1. Field of the Invention
The invention relates to a stabilized absorbent rayon web and more particularly to such a web demonstrating an improved resistance to surface abrasion, improved dimensional stability, and to structures made with such a web.
2. Description of the Prior Art
The stabilized absorbent rayon web of the present invention has many uses. It may be used alone or as outer plies for a wide variety of absorbent structures. While not intended to be limiting, an exemplary list of such structures may include washcloths, towels, bandages and dressings, surgical towels, surgical sponges and gauze-like structures. The stabilized rayon web of the present invention is particularly well suited for use as or in surgical structures because it is absorbent, soft, pliable, conformable and cloth-like, with excellent drape and hand. The stabilized rayon web maintains these desirable attributes even when wet. The outer or upper surface of the stabilized rayon web is non-abrasive and thus would not be abrasive to delicate tissues in the body when used as a surgical aid. Of great importance to the use of this material in surgical structures is the fact that the stabilized rayon web requires no additives such as bonding agents, surfactants (including wetting agents), surface finishes or the like. Any of these agents can cause concern from the aspect of safety when used in contact with delicate body tissues. The thermoplastic web used to stabilize the rayon web can readily be selected from thermoplastic materials generally recognized to be safe for surgical uses.

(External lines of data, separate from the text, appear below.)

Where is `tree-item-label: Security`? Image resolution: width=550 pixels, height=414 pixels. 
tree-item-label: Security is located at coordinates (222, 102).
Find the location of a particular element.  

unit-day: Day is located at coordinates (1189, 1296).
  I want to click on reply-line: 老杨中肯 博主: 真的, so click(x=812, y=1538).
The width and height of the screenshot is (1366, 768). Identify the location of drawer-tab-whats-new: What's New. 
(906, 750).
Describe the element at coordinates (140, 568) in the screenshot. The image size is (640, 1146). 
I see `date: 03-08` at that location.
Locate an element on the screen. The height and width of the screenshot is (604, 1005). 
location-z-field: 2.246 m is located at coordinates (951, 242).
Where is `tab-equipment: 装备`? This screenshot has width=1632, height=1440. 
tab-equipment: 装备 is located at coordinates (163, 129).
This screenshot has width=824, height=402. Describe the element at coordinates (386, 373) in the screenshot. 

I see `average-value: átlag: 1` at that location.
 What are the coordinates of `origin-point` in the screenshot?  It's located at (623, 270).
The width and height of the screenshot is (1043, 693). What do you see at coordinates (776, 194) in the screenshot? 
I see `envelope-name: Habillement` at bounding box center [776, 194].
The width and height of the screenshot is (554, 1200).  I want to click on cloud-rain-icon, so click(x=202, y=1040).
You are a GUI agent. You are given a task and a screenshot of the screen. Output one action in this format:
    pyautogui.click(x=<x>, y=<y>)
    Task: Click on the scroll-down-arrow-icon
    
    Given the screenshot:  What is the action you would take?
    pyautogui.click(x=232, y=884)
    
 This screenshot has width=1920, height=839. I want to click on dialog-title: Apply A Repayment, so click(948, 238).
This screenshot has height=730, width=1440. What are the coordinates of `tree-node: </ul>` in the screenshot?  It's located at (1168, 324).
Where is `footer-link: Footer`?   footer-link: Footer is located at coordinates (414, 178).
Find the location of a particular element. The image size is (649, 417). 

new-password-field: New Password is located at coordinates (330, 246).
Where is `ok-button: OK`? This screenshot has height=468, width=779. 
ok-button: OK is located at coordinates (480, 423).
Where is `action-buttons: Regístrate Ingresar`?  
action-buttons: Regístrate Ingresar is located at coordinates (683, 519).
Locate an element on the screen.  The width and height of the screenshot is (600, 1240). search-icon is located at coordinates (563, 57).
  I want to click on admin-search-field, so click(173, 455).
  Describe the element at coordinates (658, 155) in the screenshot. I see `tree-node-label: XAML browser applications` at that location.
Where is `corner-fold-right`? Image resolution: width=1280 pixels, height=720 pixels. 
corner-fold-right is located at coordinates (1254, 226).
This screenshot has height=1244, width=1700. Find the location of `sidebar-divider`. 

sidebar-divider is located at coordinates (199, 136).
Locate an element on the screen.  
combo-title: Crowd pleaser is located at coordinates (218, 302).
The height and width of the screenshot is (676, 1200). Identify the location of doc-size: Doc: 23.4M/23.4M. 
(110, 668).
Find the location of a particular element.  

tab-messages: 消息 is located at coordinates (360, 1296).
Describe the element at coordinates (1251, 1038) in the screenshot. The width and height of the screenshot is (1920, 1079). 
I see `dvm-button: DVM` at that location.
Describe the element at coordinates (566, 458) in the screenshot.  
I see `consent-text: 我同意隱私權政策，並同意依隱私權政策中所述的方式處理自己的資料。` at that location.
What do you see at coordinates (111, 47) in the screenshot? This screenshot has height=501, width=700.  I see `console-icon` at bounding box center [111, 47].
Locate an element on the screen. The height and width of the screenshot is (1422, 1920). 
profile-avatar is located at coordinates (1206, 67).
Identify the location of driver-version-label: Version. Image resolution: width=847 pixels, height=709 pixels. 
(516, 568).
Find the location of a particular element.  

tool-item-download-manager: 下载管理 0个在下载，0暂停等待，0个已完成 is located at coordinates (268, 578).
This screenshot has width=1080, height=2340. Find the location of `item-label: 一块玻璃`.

Prior art workers have devised a number of rayon or rayon-containing nonwoven webs or fabrics stabilized to maintain their integrity as a web.
Early examples were webs of all rayon staple length fibers or a blend of rayon and other staple length fibers, either air laid, wet laid or carded and bound together by saturating the web totally or intermittently with a bonding agent. The web was stabilized throughout its thickness and the bonding agent constituted an additive.
Another such stabilized web comprised a blend of staple length rayon fibers and thermoplastic staple length fibers. The thermoplastic fibers were uniformly distributed throughout the thickness of the web. The web was carded and heat embossed. While the embossing tended to stabilize the web, the thermoplastic penetrated throughout the web, rather than from the bottom surface of the web to a controlled depth therein. The embossing also resulted in an alteration and compaction of the web surface. Such a fabric is was for example, in U.S. Pat. No. 3,507,943, in the names of J. J. Such and A. R. Olson, issued Apr. 21, 1970.
U.S. Pat. No. 2,862,251, in the name of Frank Kalwaites, issued Dec. 2, 1958, taught a web of staple length rayon fibers, which was hydraulically needled and treated with an acrylic latex bonding agent for stabilization. Again, the web was stabilized throughout, its thickness, tending to detract from its surface aesthetics. This web also lacked wet bulk and resiliency.
Yet another prior art stabilized web was taught in U.S. Pat. No. 3,485,706, in the name of Franklin J. Evans, issued Dec. 23, 1969 and U.S. Pat. No. 3,486,168 in the names of Franklin J. Evans and Ronald J. Summers, issued Dec. 23, 1969. The web constituted an unbonded web of staple length rayon fiber which was hydraulically needled.
Prior art workers have produced rayon webs of carded or air laid staple length rayon fibers, which have been stitched in the machine direction by using continuous filament polyester thread. Such webs were not strongly resistant to surface abrasion and linting due to an abundance of free fiber ends. Additionally, these nonwovens raveled at the cut edges unless stitched, thus increasing the propensity to lint.
Spunbonded webs of rayon are available. Such webs demonstrate excellent drape and hand and are soft, pliable and conformable. By virtue of the fact that they are spunbonded and hence are continuous filament-type webs, the amount of available particulate material or lint that can fall off or be released from such webs during use is greatly reduced. This is true largely due to the absence of fiber ends which could break off when mechanical energy is applied to the surface of these webs. Such webs are, however, lacking in tensile strength and dimensional stability, particularly when wet. As used herein, the phrase "dimensional stability" relates to resistance to non-recoverable deformation by elongation or stretching. Such webs demonstrate poor wet bulk. As used herein, the phrase "wet bulk" relates to the resistance to the loss of form and resiliency when wet. The surface of these webs is not stable or resistant to abrasion, and although lint is not likely to be released, the surface fibers will become disentangled with mechanical working, reducing the usefulness of the material. This is due to relatively weak cross-over bonding at filament intersections.
Unlike prior art rayon webs, the stabilized absorbent rayon web of the present invention combines dimensional stability (both wet and dry) and enhanced tensile strength with excellent cloth-like surface characteristics and resistance to abrasion and linting. The teachings of the present invention enable spunbonded and staple length discontinuous fiber rayon webs, with their desirable aesthetics and functionality, to be used in end products where strength, surface abrasion resistance and dimensional stability requirements would normally preclude their use. This is especially true if the end product is to be used in the wet condition.